** Raw data follows **

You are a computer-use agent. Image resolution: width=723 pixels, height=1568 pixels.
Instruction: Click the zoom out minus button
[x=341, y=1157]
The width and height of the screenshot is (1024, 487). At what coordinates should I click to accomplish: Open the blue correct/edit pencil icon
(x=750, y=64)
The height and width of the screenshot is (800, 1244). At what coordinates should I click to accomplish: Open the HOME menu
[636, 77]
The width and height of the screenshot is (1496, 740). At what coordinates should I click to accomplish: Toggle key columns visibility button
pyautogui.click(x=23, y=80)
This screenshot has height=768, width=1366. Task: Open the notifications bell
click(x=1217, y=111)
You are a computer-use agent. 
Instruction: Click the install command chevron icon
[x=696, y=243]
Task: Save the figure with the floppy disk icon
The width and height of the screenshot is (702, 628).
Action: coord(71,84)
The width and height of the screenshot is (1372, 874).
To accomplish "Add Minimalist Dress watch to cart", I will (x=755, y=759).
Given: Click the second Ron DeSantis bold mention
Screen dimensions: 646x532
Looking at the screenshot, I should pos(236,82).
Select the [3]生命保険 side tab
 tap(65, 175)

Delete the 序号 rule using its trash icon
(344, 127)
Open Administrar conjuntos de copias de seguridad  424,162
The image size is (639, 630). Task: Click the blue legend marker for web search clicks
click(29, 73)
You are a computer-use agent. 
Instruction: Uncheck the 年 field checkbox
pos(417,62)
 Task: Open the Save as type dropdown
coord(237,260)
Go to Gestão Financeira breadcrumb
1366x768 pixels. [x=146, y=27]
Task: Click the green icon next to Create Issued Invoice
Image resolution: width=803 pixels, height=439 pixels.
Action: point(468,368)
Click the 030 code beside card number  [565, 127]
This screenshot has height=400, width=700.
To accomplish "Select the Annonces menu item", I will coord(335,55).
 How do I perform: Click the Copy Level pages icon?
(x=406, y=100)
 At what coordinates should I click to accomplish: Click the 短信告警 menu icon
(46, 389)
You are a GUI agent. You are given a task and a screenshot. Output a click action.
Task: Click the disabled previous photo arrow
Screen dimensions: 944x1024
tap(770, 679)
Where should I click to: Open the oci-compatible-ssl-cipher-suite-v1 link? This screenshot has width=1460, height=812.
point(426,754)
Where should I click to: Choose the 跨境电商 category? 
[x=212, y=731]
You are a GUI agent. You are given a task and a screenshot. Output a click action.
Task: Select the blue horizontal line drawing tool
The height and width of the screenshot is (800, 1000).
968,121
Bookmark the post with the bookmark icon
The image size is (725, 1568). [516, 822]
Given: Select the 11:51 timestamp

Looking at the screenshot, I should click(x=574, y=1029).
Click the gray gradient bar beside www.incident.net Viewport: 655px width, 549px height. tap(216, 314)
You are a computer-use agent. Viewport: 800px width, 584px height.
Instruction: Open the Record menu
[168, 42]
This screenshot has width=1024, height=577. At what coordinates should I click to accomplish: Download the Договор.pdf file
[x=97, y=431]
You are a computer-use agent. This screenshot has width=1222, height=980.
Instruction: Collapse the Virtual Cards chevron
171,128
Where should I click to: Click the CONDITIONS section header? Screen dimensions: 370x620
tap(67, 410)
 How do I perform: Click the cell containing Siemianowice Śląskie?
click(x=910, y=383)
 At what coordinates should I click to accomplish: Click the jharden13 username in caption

** End of Raw data **

Every line of the material above is to be copied exactly.

You are a computer-use agent. Image resolution: width=723 pixels, height=1568 pixels.
Instruction: Click the zoom out minus button
[x=341, y=1157]
The width and height of the screenshot is (1024, 487). At what coordinates should I click to accomplish: Open the blue correct/edit pencil icon
(x=750, y=64)
The height and width of the screenshot is (800, 1244). At what coordinates should I click to accomplish: Open the HOME menu
[636, 77]
The width and height of the screenshot is (1496, 740). At what coordinates should I click to accomplish: Toggle key columns visibility button
pyautogui.click(x=23, y=80)
This screenshot has height=768, width=1366. Task: Open the notifications bell
click(x=1217, y=111)
You are a computer-use agent. 
Instruction: Click the install command chevron icon
[x=696, y=243]
Task: Save the figure with the floppy disk icon
The width and height of the screenshot is (702, 628).
Action: coord(71,84)
The width and height of the screenshot is (1372, 874).
To accomplish "Add Minimalist Dress watch to cart", I will (x=755, y=759).
Given: Click the second Ron DeSantis bold mention
Screen dimensions: 646x532
Looking at the screenshot, I should pos(236,82).
Select the [3]生命保険 side tab
 tap(65, 175)

Delete the 序号 rule using its trash icon
(344, 127)
Open Administrar conjuntos de copias de seguridad  424,162
The image size is (639, 630). Task: Click the blue legend marker for web search clicks
click(29, 73)
You are a computer-use agent. 
Instruction: Uncheck the 年 field checkbox
pos(417,62)
 Task: Open the Save as type dropdown
coord(237,260)
Go to Gestão Financeira breadcrumb
1366x768 pixels. [x=146, y=27]
Task: Click the green icon next to Create Issued Invoice
Image resolution: width=803 pixels, height=439 pixels.
Action: point(468,368)
Click the 030 code beside card number  [565, 127]
This screenshot has height=400, width=700.
To accomplish "Select the Annonces menu item", I will coord(335,55).
 How do I perform: Click the Copy Level pages icon?
(x=406, y=100)
 At what coordinates should I click to accomplish: Click the 短信告警 menu icon
(46, 389)
You are a GUI agent. You are given a task and a screenshot. Output a click action.
Task: Click the disabled previous photo arrow
Screen dimensions: 944x1024
tap(770, 679)
Where should I click to: Open the oci-compatible-ssl-cipher-suite-v1 link? This screenshot has width=1460, height=812.
point(426,754)
Where should I click to: Choose the 跨境电商 category? 
[x=212, y=731]
You are a GUI agent. You are given a task and a screenshot. Output a click action.
Task: Select the blue horizontal line drawing tool
The height and width of the screenshot is (800, 1000).
968,121
Bookmark the post with the bookmark icon
The image size is (725, 1568). [516, 822]
Given: Select the 11:51 timestamp

Looking at the screenshot, I should click(x=574, y=1029).
Click the gray gradient bar beside www.incident.net Viewport: 655px width, 549px height. tap(216, 314)
You are a computer-use agent. Viewport: 800px width, 584px height.
Instruction: Open the Record menu
[168, 42]
This screenshot has width=1024, height=577. At what coordinates should I click to accomplish: Download the Договор.pdf file
[x=97, y=431]
You are a computer-use agent. This screenshot has width=1222, height=980.
Instruction: Collapse the Virtual Cards chevron
171,128
Where should I click to: Click the CONDITIONS section header? Screen dimensions: 370x620
tap(67, 410)
 How do I perform: Click the cell containing Siemianowice Śląskie?
click(x=910, y=383)
 At what coordinates should I click to accomplish: Click the jharden13 username in caption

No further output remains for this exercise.